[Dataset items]
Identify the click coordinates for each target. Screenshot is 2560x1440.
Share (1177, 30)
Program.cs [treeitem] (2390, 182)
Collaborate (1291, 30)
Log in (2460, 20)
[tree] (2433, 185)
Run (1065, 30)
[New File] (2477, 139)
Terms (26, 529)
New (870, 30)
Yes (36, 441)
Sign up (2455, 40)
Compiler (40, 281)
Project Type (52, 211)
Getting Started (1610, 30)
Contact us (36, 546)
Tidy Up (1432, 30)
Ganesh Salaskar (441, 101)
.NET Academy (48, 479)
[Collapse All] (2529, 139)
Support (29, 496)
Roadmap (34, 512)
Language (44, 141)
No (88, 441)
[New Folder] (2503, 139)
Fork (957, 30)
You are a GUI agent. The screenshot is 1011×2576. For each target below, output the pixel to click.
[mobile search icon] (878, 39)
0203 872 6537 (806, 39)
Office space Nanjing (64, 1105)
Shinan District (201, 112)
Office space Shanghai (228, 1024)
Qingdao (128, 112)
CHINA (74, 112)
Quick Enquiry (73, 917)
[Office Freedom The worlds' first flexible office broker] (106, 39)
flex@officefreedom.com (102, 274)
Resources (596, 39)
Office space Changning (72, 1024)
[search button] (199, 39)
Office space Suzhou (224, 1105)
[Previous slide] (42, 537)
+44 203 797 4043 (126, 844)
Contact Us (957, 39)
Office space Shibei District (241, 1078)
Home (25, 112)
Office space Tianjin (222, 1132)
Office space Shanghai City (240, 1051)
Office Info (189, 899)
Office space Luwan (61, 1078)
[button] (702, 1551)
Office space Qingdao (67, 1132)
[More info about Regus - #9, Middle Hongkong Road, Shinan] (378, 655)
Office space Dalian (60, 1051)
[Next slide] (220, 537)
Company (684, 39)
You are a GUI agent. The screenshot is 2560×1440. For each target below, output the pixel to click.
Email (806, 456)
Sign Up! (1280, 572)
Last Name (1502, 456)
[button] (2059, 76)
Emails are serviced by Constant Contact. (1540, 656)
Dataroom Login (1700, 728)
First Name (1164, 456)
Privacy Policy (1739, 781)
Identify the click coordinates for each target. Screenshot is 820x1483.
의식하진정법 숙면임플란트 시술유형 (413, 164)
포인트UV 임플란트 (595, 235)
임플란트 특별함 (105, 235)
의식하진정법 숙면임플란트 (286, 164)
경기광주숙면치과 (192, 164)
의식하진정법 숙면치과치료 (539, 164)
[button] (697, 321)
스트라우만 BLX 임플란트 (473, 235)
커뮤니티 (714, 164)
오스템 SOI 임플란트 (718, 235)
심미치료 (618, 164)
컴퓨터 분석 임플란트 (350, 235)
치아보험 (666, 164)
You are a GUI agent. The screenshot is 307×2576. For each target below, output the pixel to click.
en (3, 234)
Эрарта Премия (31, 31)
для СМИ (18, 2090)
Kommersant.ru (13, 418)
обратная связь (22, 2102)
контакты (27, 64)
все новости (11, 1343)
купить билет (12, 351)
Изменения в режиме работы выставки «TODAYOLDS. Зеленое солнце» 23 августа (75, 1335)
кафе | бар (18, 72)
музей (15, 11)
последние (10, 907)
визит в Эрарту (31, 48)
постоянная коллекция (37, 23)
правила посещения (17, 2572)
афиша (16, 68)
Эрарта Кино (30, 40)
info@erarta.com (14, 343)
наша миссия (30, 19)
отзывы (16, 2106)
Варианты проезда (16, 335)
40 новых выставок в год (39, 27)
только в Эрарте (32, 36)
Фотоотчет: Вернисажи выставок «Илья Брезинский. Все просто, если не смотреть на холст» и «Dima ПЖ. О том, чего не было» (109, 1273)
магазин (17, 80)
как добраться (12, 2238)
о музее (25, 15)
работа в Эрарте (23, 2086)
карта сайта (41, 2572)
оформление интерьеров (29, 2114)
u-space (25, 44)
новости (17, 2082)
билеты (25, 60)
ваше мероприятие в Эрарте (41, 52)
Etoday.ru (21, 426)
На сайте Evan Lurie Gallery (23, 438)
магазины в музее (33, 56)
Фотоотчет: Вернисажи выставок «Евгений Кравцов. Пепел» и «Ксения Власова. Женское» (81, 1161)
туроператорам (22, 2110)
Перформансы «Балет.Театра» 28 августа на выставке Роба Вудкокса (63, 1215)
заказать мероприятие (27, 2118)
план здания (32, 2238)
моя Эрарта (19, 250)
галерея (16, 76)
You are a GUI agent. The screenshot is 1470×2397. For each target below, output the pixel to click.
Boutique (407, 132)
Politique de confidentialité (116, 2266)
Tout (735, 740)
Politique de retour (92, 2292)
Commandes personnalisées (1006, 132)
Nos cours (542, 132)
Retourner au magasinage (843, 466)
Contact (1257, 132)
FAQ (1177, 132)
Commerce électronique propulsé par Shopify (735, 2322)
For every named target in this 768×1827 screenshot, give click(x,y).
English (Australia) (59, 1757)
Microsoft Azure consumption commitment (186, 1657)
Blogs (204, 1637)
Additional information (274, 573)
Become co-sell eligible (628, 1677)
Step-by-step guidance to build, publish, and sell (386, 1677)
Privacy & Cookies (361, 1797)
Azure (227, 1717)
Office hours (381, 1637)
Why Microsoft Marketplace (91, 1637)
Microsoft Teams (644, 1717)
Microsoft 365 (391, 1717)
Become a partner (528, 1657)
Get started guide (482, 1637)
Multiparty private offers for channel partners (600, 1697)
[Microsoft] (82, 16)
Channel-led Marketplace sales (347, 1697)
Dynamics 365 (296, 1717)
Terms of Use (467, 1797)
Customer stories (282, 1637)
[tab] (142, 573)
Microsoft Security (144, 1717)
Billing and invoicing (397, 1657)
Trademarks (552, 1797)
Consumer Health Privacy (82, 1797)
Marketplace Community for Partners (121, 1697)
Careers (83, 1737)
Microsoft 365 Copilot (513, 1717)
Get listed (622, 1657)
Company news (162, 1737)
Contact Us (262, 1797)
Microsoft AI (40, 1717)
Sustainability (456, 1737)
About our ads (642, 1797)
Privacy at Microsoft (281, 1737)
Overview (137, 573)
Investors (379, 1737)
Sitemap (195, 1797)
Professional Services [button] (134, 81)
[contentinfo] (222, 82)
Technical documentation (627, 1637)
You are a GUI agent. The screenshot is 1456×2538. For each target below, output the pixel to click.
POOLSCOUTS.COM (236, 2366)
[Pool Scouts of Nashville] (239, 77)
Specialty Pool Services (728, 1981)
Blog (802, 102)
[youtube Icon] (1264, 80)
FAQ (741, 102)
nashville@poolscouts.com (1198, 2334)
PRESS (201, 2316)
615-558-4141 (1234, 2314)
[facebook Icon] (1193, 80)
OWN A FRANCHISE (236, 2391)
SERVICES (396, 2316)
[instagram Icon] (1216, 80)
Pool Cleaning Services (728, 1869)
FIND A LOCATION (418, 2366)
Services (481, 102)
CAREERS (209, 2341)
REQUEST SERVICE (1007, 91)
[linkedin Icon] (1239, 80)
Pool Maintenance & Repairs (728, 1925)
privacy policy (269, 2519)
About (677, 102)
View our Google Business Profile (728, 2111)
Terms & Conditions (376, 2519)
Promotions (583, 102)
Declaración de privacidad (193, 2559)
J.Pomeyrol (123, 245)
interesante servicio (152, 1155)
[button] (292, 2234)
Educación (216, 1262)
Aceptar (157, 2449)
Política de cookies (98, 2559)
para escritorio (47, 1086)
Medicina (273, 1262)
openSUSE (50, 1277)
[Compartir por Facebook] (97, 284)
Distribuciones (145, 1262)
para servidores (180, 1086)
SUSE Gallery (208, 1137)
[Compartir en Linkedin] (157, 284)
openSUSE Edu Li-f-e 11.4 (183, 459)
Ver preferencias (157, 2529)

DIRECTIONS FOR THIS TASK:
So that nothing differs from the original, transcribe all of the records above.

EXERCISE SOLUTION:
Identify the click coordinates for each target. Screenshot is 2560x1440.
Share (1177, 30)
Program.cs [treeitem] (2390, 182)
Collaborate (1291, 30)
Log in (2460, 20)
[tree] (2433, 185)
Run (1065, 30)
[New File] (2477, 139)
Terms (26, 529)
New (870, 30)
Yes (36, 441)
Sign up (2455, 40)
Compiler (40, 281)
Project Type (52, 211)
Getting Started (1610, 30)
Contact us (36, 546)
Tidy Up (1432, 30)
Ganesh Salaskar (441, 101)
.NET Academy (48, 479)
[Collapse All] (2529, 139)
Support (29, 496)
Roadmap (34, 512)
Language (44, 141)
No (88, 441)
[New Folder] (2503, 139)
Fork (957, 30)
You are a GUI agent. The screenshot is 1011×2576. For each target below, output the pixel to click.
[mobile search icon] (878, 39)
0203 872 6537 (806, 39)
Office space Nanjing (64, 1105)
Shinan District (201, 112)
Office space Shanghai (228, 1024)
Qingdao (128, 112)
CHINA (74, 112)
Quick Enquiry (73, 917)
[Office Freedom The worlds' first flexible office broker] (106, 39)
flex@officefreedom.com (102, 274)
Resources (596, 39)
Office space Changning (72, 1024)
[search button] (199, 39)
Office space Suzhou (224, 1105)
[Previous slide] (42, 537)
+44 203 797 4043 (126, 844)
Contact Us (957, 39)
Office space Shibei District (241, 1078)
Home (25, 112)
Office space Tianjin (222, 1132)
Office space Shanghai City (240, 1051)
Office Info (189, 899)
Office space Luwan (61, 1078)
[button] (702, 1551)
Office space Qingdao (67, 1132)
[More info about Regus - #9, Middle Hongkong Road, Shinan] (378, 655)
Office space Dalian (60, 1051)
[Next slide] (220, 537)
Company (684, 39)
You are a GUI agent. The screenshot is 2560×1440. For each target below, output the pixel to click.
Email (806, 456)
Sign Up! (1280, 572)
Last Name (1502, 456)
[button] (2059, 76)
Emails are serviced by Constant Contact. (1540, 656)
Dataroom Login (1700, 728)
First Name (1164, 456)
Privacy Policy (1739, 781)
Identify the click coordinates for each target. Screenshot is 820x1483.
의식하진정법 숙면임플란트 시술유형 (413, 164)
포인트UV 임플란트 (595, 235)
임플란트 특별함 (105, 235)
의식하진정법 숙면임플란트 (286, 164)
경기광주숙면치과 (192, 164)
의식하진정법 숙면치과치료 (539, 164)
[button] (697, 321)
스트라우만 BLX 임플란트 (473, 235)
커뮤니티 (714, 164)
오스템 SOI 임플란트 (718, 235)
심미치료 (618, 164)
컴퓨터 분석 임플란트 (350, 235)
치아보험 (666, 164)
You are a GUI agent. The screenshot is 307×2576. For each target below, output the pixel to click.
en (3, 234)
Эрарта Премия (31, 31)
для СМИ (18, 2090)
Kommersant.ru (13, 418)
обратная связь (22, 2102)
контакты (27, 64)
все новости (11, 1343)
купить билет (12, 351)
Изменения в режиме работы выставки «TODAYOLDS. Зеленое солнце» 23 августа (75, 1335)
кафе | бар (18, 72)
музей (15, 11)
последние (10, 907)
визит в Эрарту (31, 48)
постоянная коллекция (37, 23)
правила посещения (17, 2572)
афиша (16, 68)
Эрарта Кино (30, 40)
info@erarta.com (14, 343)
наша миссия (30, 19)
отзывы (16, 2106)
Варианты проезда (16, 335)
40 новых выставок в год (39, 27)
только в Эрарте (32, 36)
Фотоотчет: Вернисажи выставок «Илья Брезинский. Все просто, если не смотреть на холст» и «Dima ПЖ. О том, чего не было» (109, 1273)
магазин (17, 80)
как добраться (12, 2238)
о музее (25, 15)
работа в Эрарте (23, 2086)
карта сайта (41, 2572)
оформление интерьеров (29, 2114)
u-space (25, 44)
новости (17, 2082)
билеты (25, 60)
ваше мероприятие в Эрарте (41, 52)
Etoday.ru (21, 426)
На сайте Evan Lurie Gallery (23, 438)
магазины в музее (33, 56)
Фотоотчет: Вернисажи выставок «Евгений Кравцов. Пепел» и «Ксения Власова. Женское» (81, 1161)
туроператорам (22, 2110)
Перформансы «Балет.Театра» 28 августа на выставке Роба Вудкокса (63, 1215)
заказать мероприятие (27, 2118)
план здания (32, 2238)
моя Эрарта (19, 250)
галерея (16, 76)
You are a GUI agent. The screenshot is 1470×2397. For each target below, output the pixel to click.
Boutique (407, 132)
Politique de confidentialité (116, 2266)
Tout (735, 740)
Politique de retour (92, 2292)
Commandes personnalisées (1006, 132)
Nos cours (542, 132)
Retourner au magasinage (843, 466)
Contact (1257, 132)
FAQ (1177, 132)
Commerce électronique propulsé par Shopify (735, 2322)
For every named target in this 768×1827 screenshot, give click(x,y).
English (Australia) (59, 1757)
Microsoft Azure consumption commitment (186, 1657)
Blogs (204, 1637)
Additional information (274, 573)
Become co-sell eligible (628, 1677)
Step-by-step guidance to build, publish, and sell (386, 1677)
Privacy & Cookies (361, 1797)
Azure (227, 1717)
Office hours (381, 1637)
Why Microsoft Marketplace (91, 1637)
Microsoft Teams (644, 1717)
Microsoft 365 (391, 1717)
Become a partner (528, 1657)
Get started guide (482, 1637)
Multiparty private offers for channel partners (600, 1697)
[Microsoft] (82, 16)
Channel-led Marketplace sales (347, 1697)
Dynamics 365 (296, 1717)
Terms of Use (467, 1797)
Customer stories (282, 1637)
[tab] (142, 573)
Microsoft Security (144, 1717)
Billing and invoicing (397, 1657)
Trademarks (552, 1797)
Consumer Health Privacy (82, 1797)
Marketplace Community for Partners (121, 1697)
Careers (83, 1737)
Microsoft 365 Copilot (513, 1717)
Get listed (622, 1657)
Company news (162, 1737)
Contact Us (262, 1797)
Microsoft AI (40, 1717)
Sustainability (456, 1737)
About our ads (642, 1797)
Privacy at Microsoft (281, 1737)
Overview (137, 573)
Investors (379, 1737)
Sitemap (195, 1797)
Professional Services [button] (134, 81)
[contentinfo] (222, 82)
Technical documentation (627, 1637)
You are a GUI agent. The screenshot is 1456×2538. For each target below, output the pixel to click.
POOLSCOUTS.COM (236, 2366)
[Pool Scouts of Nashville] (239, 77)
Specialty Pool Services (728, 1981)
Blog (802, 102)
[youtube Icon] (1264, 80)
FAQ (741, 102)
nashville@poolscouts.com (1198, 2334)
PRESS (201, 2316)
615-558-4141 (1234, 2314)
[facebook Icon] (1193, 80)
OWN A FRANCHISE (236, 2391)
SERVICES (396, 2316)
[instagram Icon] (1216, 80)
Pool Cleaning Services (728, 1869)
FIND A LOCATION (418, 2366)
Services (481, 102)
CAREERS (209, 2341)
REQUEST SERVICE (1007, 91)
[linkedin Icon] (1239, 80)
Pool Maintenance & Repairs (728, 1925)
privacy policy (269, 2519)
About (677, 102)
View our Google Business Profile (728, 2111)
Terms & Conditions (376, 2519)
Promotions (583, 102)
Declaración de privacidad (193, 2559)
J.Pomeyrol (123, 245)
interesante servicio (152, 1155)
[button] (292, 2234)
Educación (216, 1262)
Aceptar (157, 2449)
Política de cookies (98, 2559)
para escritorio (47, 1086)
Medicina (273, 1262)
openSUSE (50, 1277)
[Compartir por Facebook] (97, 284)
Distribuciones (145, 1262)
para servidores (180, 1086)
SUSE Gallery (208, 1137)
[Compartir en Linkedin] (157, 284)
openSUSE Edu Li-f-e 11.4 (183, 459)
Ver preferencias (157, 2529)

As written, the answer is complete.